# Ensemble Learning (Part-2)

Ensemble learning is a machine learning technique that aggregates two or more learners (e.g. regression models, neural networks) in order to produce better predictions.

### Ensemble Techniques

Ensemble techniques in machine learning involve combining multiple models to improve performance. One common ensemble technique is bagging, which uses bootstrap sampling to create multiple datasets from the original data and trains a model on each dataset. Another technique is boosting, which trains models sequentially, each focusing on the previous models' mistakes. Random forests are a popular ensemble method that uses decision trees as base learners and combines their predictions to make a final prediction. Ensemble techniques are effective because they reduce overfitting and improve generalization, leading to more robust models.

### Stacking 

![image.png](attachment:image.png)

Stacking is an ensemble learning technique that uses predictions from multiple models (for example decision tree, knn or svm) to build a new model. This model is used for making predictions on the test set.

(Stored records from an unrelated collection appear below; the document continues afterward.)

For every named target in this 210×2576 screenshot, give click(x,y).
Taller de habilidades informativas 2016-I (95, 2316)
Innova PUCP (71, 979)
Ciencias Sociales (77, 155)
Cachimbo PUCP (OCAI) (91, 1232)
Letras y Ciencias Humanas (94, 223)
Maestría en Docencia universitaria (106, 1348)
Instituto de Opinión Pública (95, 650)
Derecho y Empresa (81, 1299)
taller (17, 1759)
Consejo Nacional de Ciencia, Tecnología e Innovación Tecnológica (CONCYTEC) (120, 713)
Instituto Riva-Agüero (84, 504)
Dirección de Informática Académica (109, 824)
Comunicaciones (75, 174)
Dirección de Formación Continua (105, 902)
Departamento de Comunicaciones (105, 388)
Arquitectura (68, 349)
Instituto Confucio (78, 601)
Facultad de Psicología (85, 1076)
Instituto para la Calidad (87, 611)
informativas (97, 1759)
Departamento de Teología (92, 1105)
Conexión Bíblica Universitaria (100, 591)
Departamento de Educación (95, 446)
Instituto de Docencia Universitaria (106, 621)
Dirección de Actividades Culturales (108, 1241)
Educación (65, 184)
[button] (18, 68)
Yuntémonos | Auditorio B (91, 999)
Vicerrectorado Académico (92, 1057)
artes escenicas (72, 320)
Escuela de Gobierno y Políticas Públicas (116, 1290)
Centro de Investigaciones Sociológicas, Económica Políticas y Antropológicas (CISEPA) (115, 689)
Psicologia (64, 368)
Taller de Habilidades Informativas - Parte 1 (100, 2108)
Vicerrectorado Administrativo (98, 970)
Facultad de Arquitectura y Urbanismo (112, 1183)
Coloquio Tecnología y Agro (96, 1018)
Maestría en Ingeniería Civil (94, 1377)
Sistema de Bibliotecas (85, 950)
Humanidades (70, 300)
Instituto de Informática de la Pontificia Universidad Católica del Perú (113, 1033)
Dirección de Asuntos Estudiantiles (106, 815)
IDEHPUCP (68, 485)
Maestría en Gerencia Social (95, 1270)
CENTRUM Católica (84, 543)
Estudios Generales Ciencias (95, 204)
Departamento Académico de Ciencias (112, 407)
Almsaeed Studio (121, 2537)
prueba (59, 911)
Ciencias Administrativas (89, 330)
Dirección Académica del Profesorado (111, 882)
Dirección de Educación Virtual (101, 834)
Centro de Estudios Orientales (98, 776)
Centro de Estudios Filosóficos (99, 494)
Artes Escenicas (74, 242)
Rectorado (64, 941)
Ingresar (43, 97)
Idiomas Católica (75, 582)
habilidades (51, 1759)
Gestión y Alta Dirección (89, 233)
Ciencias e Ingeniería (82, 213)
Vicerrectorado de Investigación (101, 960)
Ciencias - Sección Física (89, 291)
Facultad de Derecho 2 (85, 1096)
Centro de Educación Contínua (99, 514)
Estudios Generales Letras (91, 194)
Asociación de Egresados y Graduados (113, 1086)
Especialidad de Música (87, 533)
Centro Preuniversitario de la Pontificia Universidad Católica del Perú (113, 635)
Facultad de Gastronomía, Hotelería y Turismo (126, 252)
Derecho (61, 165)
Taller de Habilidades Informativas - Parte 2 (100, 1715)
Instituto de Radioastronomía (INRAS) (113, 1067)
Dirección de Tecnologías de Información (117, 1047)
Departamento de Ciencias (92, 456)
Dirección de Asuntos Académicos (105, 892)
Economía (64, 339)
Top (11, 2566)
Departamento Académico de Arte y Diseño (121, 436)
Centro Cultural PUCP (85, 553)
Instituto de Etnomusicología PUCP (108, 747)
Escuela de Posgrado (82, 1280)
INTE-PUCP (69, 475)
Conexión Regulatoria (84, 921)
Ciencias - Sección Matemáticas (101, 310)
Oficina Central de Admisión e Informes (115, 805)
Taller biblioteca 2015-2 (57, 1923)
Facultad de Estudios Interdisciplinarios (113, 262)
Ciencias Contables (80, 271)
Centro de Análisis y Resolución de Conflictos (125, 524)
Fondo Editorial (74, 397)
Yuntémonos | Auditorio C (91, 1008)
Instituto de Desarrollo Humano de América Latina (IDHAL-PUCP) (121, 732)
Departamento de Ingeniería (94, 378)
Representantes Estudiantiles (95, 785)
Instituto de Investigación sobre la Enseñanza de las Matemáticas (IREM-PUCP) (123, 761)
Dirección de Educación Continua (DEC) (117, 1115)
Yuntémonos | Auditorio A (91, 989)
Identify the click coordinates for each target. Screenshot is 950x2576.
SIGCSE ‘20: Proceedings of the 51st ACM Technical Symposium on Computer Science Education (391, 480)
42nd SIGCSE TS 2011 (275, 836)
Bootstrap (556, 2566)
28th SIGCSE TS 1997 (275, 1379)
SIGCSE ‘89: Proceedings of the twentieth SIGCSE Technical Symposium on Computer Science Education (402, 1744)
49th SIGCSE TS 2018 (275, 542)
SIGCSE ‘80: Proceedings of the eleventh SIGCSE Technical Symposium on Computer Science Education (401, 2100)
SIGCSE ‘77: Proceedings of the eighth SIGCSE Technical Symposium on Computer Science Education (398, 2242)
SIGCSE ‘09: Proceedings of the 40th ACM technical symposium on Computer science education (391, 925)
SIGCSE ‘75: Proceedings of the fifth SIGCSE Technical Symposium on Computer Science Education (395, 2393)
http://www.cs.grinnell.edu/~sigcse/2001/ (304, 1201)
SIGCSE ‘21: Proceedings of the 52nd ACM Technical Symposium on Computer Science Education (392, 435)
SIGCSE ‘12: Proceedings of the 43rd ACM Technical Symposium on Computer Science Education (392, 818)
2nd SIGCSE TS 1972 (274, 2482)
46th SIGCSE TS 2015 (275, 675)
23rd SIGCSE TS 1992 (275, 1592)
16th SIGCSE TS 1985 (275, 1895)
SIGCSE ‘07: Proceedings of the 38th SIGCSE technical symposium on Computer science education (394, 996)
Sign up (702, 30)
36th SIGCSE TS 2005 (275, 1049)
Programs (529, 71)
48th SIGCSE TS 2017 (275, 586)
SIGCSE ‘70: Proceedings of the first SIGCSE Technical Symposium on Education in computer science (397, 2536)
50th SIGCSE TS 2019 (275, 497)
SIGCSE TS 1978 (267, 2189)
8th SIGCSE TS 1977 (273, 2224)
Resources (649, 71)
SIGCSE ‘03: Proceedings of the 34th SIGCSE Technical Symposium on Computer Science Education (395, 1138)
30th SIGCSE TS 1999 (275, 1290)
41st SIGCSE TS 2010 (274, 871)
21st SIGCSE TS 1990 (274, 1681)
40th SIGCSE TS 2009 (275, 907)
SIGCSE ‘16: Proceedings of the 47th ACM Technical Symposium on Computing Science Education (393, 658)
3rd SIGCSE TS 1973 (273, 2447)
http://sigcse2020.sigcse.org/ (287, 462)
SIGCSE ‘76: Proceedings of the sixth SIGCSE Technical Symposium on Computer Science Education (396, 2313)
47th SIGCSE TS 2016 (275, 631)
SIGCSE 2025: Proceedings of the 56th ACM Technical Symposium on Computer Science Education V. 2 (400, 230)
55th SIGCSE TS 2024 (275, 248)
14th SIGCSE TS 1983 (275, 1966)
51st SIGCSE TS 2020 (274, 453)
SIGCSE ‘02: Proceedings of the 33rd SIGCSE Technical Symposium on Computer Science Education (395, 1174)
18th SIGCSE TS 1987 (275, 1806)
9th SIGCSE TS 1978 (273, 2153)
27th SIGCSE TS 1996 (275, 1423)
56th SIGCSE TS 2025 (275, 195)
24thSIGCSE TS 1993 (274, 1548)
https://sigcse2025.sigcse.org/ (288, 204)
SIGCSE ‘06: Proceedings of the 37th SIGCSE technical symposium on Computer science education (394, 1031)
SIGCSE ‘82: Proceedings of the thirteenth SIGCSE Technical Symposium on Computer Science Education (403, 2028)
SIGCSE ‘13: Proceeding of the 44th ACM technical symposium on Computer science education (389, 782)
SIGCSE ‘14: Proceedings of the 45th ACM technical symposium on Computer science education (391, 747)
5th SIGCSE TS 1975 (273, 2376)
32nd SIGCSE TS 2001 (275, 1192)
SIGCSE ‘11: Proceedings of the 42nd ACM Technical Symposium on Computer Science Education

Stacking, also known as Stacked Generalization is an ensemble technique that combines multiple classifications or regression models via a meta-classifier or a meta-regressor. The base-level models are trained on a complete training set, then the meta-model is trained on the features that are outputs of the base-level model. The base-level often consists of different learning algorithms and therefore stacking ensembles are often heterogeneous. Here is a diagram illustrating the process

Below is a step-wise explanation for a simple stacked ensemble:

![image.png](attachment:image.png)

Step 1:The train set is split into 10 parts. 

![image-2.png](attachment:image-2.png)

Step 2:A base model (suppose a decision tree) is fitted on 9 parts and predictions are made for the 10th part. This is done for each part of the train set. 

![image-3.png](attachment:image-3.png)

Step 3:The base model (in this case, decision tree) is then fitted on the whole train dataset.

Step 4:Using this model, predictions are made on the test set. 

![image-4.png](attachment:image-4.png)

Step 5:Steps 2 to 4 are repeated for another base model (say knn) resulting in another set of predictions for the train set and test set. 

![image-5.png](attachment:image-5.png)

Step 6:The predictions from the train set are used as features to build a new model. 

![image-6.png](attachment:image-6.png)


Step 7:This model is used to make final predictions on the test prediction set.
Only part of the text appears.